> _WORK ORDER_
What you copy should be the lines from the one with "748x528 pixels. At" through the end of the entries, word for word. Omit the pictures.

□ □ □ □

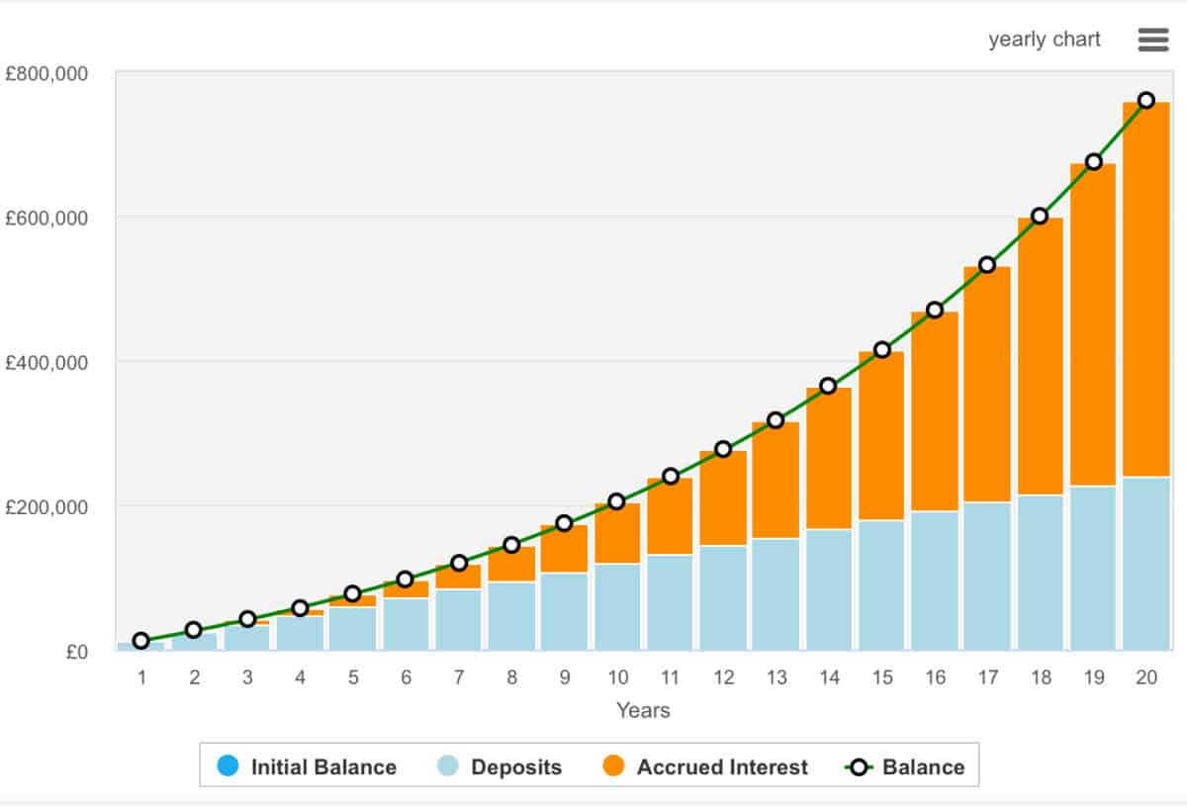Toggle the Balance series label
This screenshot has height=807, width=1187.
click(923, 766)
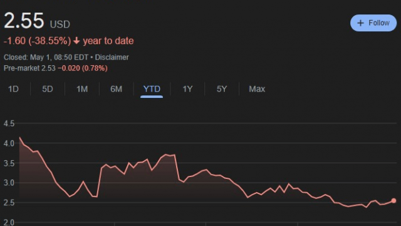This screenshot has width=401, height=226.
Task: Click the current price dot at chart end
Action: (393, 201)
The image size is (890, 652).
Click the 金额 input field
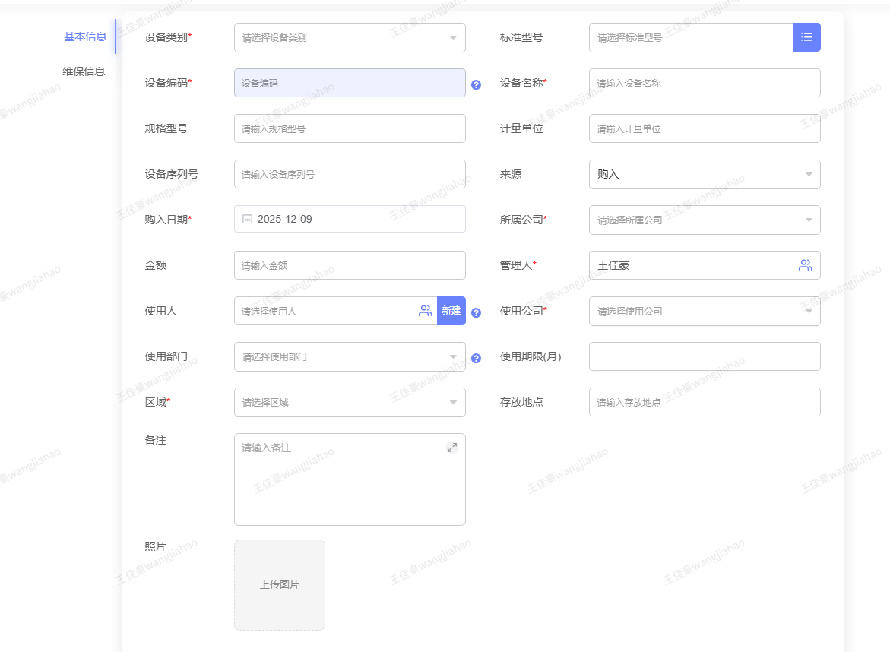point(350,265)
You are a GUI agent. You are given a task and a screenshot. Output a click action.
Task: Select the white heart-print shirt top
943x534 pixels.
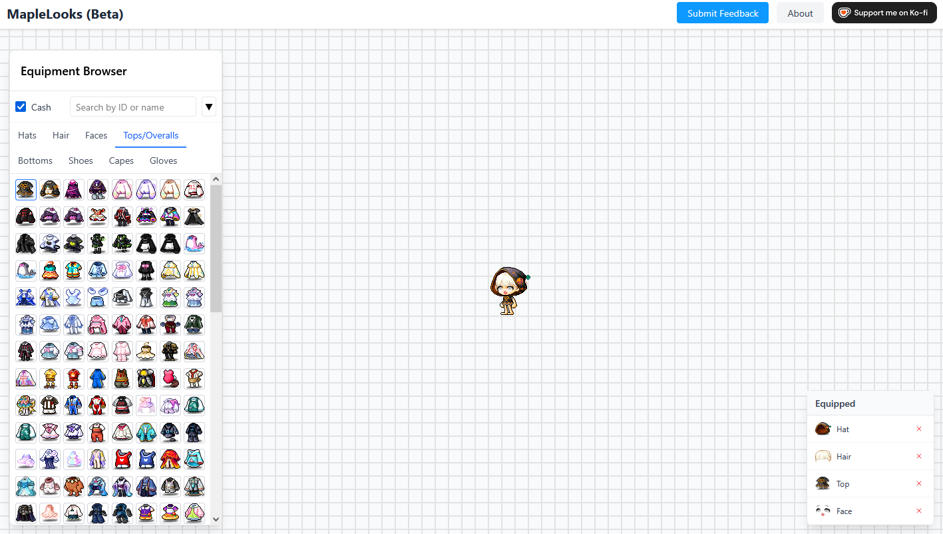tap(50, 243)
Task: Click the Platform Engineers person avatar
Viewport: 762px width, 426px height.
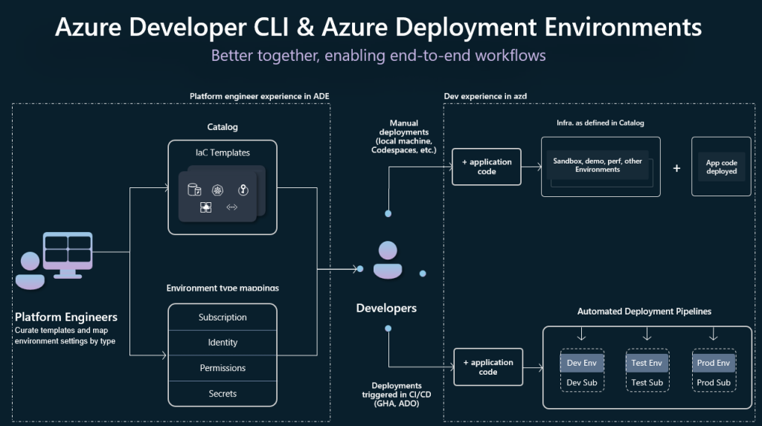Action: 30,271
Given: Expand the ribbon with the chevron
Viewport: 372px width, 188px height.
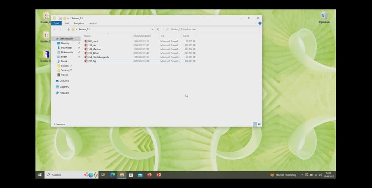Looking at the screenshot, I should [256, 23].
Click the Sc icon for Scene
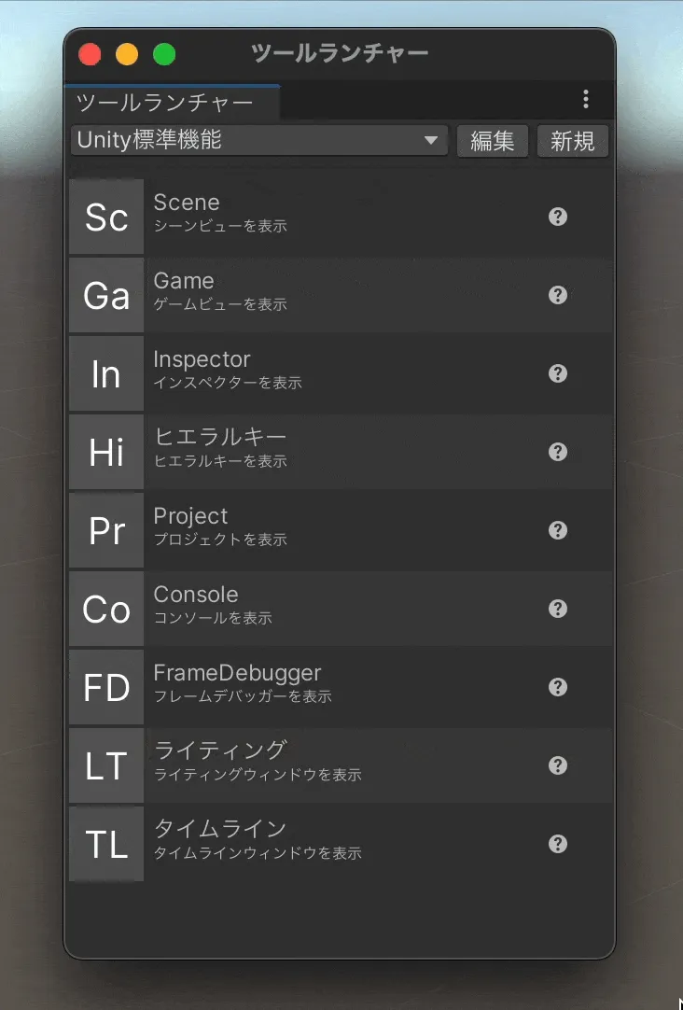Image resolution: width=683 pixels, height=1010 pixels. (106, 217)
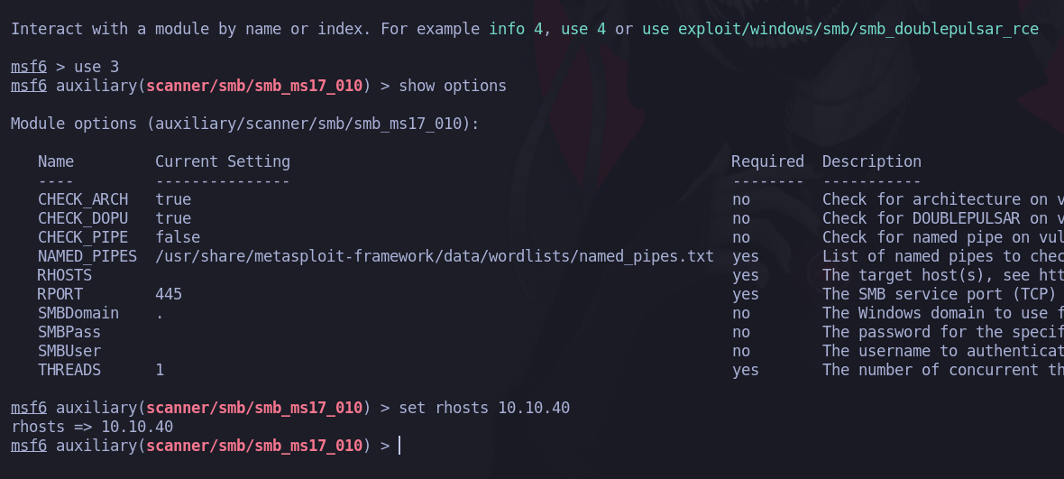Click the CHECK_PIPE false setting
The width and height of the screenshot is (1064, 479).
pos(178,236)
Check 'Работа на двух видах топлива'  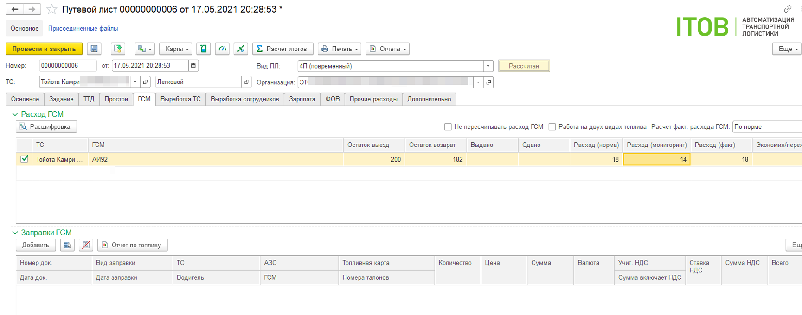pyautogui.click(x=552, y=127)
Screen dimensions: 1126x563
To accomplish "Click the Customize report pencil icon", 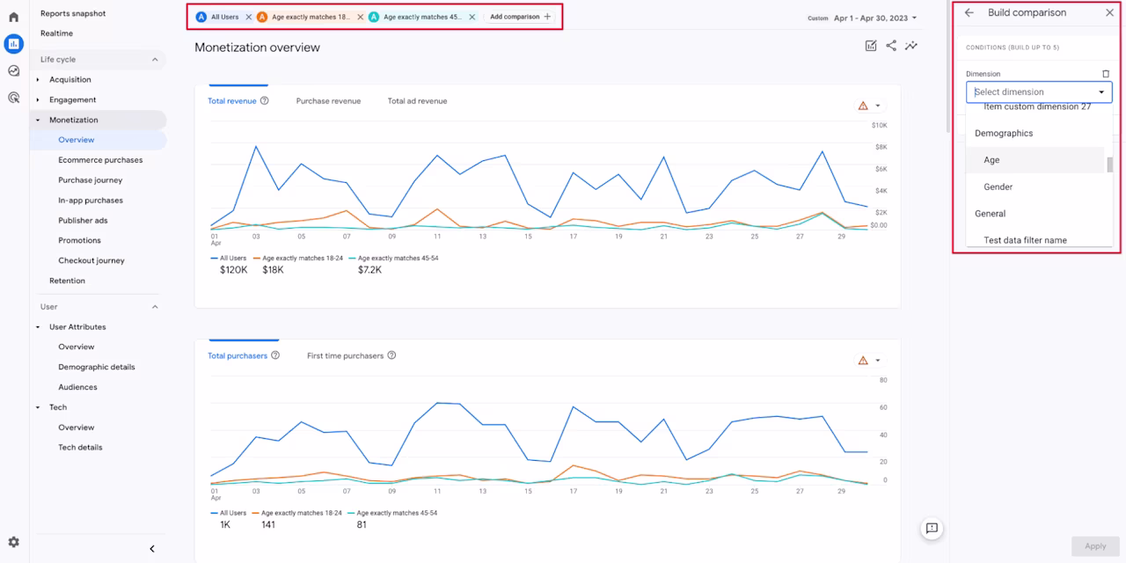I will tap(871, 46).
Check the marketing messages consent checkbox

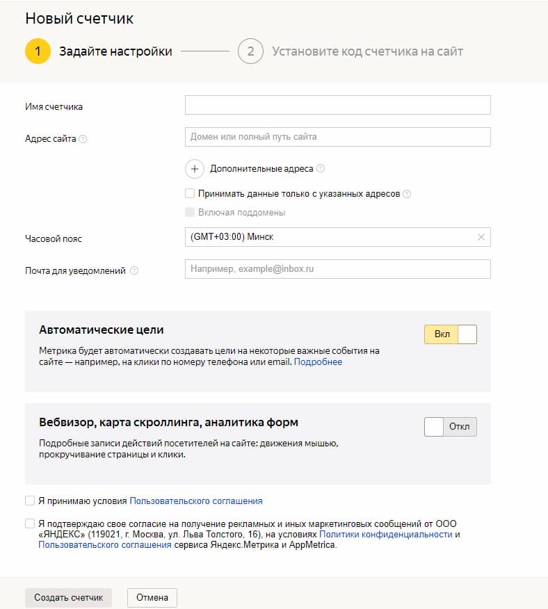click(30, 523)
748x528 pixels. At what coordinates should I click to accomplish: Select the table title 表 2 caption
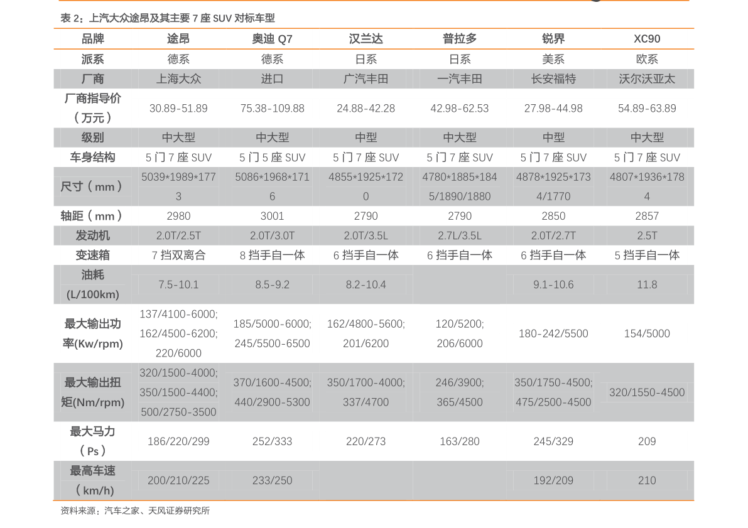[168, 18]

□ □ □ □

> _COMPLETED EXERCISE_
748x528 pixels. At what coordinates should I click to accomplish: Select the table title 表 2 caption
[168, 18]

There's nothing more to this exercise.